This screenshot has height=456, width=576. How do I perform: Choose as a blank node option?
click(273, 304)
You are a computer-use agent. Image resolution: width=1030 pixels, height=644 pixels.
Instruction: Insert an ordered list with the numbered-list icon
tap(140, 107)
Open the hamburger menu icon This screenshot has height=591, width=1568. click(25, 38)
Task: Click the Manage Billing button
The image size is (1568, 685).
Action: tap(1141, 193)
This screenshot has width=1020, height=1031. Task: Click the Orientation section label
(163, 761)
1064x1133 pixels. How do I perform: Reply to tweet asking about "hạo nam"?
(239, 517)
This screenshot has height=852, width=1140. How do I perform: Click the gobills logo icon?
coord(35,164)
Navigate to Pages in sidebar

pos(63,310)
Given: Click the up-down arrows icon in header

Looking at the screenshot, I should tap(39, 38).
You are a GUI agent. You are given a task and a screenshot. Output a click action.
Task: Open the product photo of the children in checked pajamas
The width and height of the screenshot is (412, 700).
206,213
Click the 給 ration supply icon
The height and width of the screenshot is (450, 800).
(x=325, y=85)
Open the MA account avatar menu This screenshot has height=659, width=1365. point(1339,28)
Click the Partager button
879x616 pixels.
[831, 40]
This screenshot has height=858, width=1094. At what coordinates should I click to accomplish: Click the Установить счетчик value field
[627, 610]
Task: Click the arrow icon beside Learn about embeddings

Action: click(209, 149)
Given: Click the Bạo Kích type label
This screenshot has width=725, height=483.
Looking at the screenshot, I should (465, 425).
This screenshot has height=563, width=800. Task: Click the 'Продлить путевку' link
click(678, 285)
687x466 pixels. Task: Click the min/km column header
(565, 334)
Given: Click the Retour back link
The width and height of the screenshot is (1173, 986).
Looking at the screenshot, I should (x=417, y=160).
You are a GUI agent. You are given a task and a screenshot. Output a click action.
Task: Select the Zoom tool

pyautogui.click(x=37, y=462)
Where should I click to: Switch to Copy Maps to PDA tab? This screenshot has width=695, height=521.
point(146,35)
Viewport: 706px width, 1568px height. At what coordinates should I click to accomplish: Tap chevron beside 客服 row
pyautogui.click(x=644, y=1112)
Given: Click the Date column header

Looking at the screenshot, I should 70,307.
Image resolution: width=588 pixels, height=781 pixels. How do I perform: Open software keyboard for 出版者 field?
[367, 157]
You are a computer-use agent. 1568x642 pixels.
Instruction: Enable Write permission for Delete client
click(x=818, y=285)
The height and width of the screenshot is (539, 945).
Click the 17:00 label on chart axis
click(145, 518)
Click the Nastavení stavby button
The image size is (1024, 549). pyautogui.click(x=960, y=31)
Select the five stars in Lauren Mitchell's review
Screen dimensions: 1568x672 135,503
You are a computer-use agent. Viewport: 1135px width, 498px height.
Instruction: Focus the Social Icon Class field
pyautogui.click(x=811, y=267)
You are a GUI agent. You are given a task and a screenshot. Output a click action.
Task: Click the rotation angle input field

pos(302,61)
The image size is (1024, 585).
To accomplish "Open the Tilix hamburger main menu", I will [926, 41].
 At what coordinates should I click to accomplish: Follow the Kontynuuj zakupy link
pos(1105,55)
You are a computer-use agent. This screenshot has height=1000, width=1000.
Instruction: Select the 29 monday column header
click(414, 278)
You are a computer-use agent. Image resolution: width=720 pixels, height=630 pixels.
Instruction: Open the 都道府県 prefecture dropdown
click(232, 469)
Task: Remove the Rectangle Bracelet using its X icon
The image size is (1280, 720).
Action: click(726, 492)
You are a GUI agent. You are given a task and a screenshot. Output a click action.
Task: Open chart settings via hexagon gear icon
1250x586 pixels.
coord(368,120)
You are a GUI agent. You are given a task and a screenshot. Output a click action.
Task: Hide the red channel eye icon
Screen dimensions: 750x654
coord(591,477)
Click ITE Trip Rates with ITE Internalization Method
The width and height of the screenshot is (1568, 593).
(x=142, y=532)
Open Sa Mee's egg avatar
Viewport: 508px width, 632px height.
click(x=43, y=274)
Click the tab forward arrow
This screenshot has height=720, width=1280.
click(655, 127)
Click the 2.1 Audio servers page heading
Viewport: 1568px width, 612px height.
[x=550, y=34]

□ □ □ □ □

→ **The problem**: Would you copy out each record precisely as it stands?

→ **Solution to this task**:
This screenshot has height=456, width=576. How do I perform: Choose as a blank node option?
click(273, 304)
You are a computer-use agent. Image resolution: width=1030 pixels, height=644 pixels.
Instruction: Insert an ordered list with the numbered-list icon
tap(140, 107)
Open the hamburger menu icon This screenshot has height=591, width=1568. click(25, 38)
Task: Click the Manage Billing button
The image size is (1568, 685).
Action: tap(1141, 193)
This screenshot has width=1020, height=1031. Task: Click the Orientation section label
(163, 761)
1064x1133 pixels. How do I perform: Reply to tweet asking about "hạo nam"?
(239, 517)
This screenshot has height=852, width=1140. How do I perform: Click the gobills logo icon?
coord(35,164)
Navigate to Pages in sidebar

pos(63,310)
Given: Click the up-down arrows icon in header

Looking at the screenshot, I should tap(39, 38).
You are a GUI agent. You are given a task and a screenshot. Output a click action.
Task: Open the product photo of the children in checked pajamas
The width and height of the screenshot is (412, 700).
206,213
Click the 給 ration supply icon
The height and width of the screenshot is (450, 800).
(x=325, y=85)
Open the MA account avatar menu This screenshot has height=659, width=1365. point(1339,28)
Click the Partager button
879x616 pixels.
[831, 40]
This screenshot has height=858, width=1094. At what coordinates should I click to accomplish: Click the Установить счетчик value field
[627, 610]
Task: Click the arrow icon beside Learn about embeddings

Action: click(209, 149)
Given: Click the Bạo Kích type label
This screenshot has width=725, height=483.
Looking at the screenshot, I should (465, 425).
This screenshot has height=563, width=800. Task: Click the 'Продлить путевку' link
click(678, 285)
687x466 pixels. Task: Click the min/km column header
(565, 334)
Given: Click the Retour back link
The width and height of the screenshot is (1173, 986).
Looking at the screenshot, I should (x=417, y=160).
You are a GUI agent. You are given a task and a screenshot. Output a click action.
Task: Select the Zoom tool

pyautogui.click(x=37, y=462)
Where should I click to: Switch to Copy Maps to PDA tab? This screenshot has width=695, height=521.
point(146,35)
Viewport: 706px width, 1568px height. At what coordinates should I click to accomplish: Tap chevron beside 客服 row
pyautogui.click(x=644, y=1112)
Given: Click the Date column header

Looking at the screenshot, I should 70,307.
Image resolution: width=588 pixels, height=781 pixels. How do I perform: Open software keyboard for 出版者 field?
[367, 157]
You are a computer-use agent. 1568x642 pixels.
Instruction: Enable Write permission for Delete client
click(x=818, y=285)
The height and width of the screenshot is (539, 945).
Click the 17:00 label on chart axis
click(145, 518)
Click the Nastavení stavby button
The image size is (1024, 549). pyautogui.click(x=960, y=31)
Select the five stars in Lauren Mitchell's review
Screen dimensions: 1568x672 135,503
You are a computer-use agent. Viewport: 1135px width, 498px height.
Instruction: Focus the Social Icon Class field
pyautogui.click(x=811, y=267)
You are a GUI agent. You are given a task and a screenshot. Output a click action.
Task: Click the rotation angle input field

pos(302,61)
The image size is (1024, 585).
To accomplish "Open the Tilix hamburger main menu", I will [926, 41].
 At what coordinates should I click to accomplish: Follow the Kontynuuj zakupy link
pos(1105,55)
You are a computer-use agent. This screenshot has height=1000, width=1000.
Instruction: Select the 29 monday column header
click(414, 278)
You are a computer-use agent. Image resolution: width=720 pixels, height=630 pixels.
Instruction: Open the 都道府県 prefecture dropdown
click(232, 469)
Task: Remove the Rectangle Bracelet using its X icon
The image size is (1280, 720).
Action: click(726, 492)
You are a GUI agent. You are given a task and a screenshot. Output a click action.
Task: Open chart settings via hexagon gear icon
1250x586 pixels.
coord(368,120)
You are a GUI agent. You are given a task and a screenshot. Output a click action.
Task: Hide the red channel eye icon
Screen dimensions: 750x654
coord(591,477)
Click ITE Trip Rates with ITE Internalization Method
The width and height of the screenshot is (1568, 593).
(x=142, y=532)
Open Sa Mee's egg avatar
Viewport: 508px width, 632px height.
click(x=43, y=274)
Click the tab forward arrow
This screenshot has height=720, width=1280.
click(655, 127)
Click the 2.1 Audio servers page heading
Viewport: 1568px width, 612px height.
[x=550, y=34]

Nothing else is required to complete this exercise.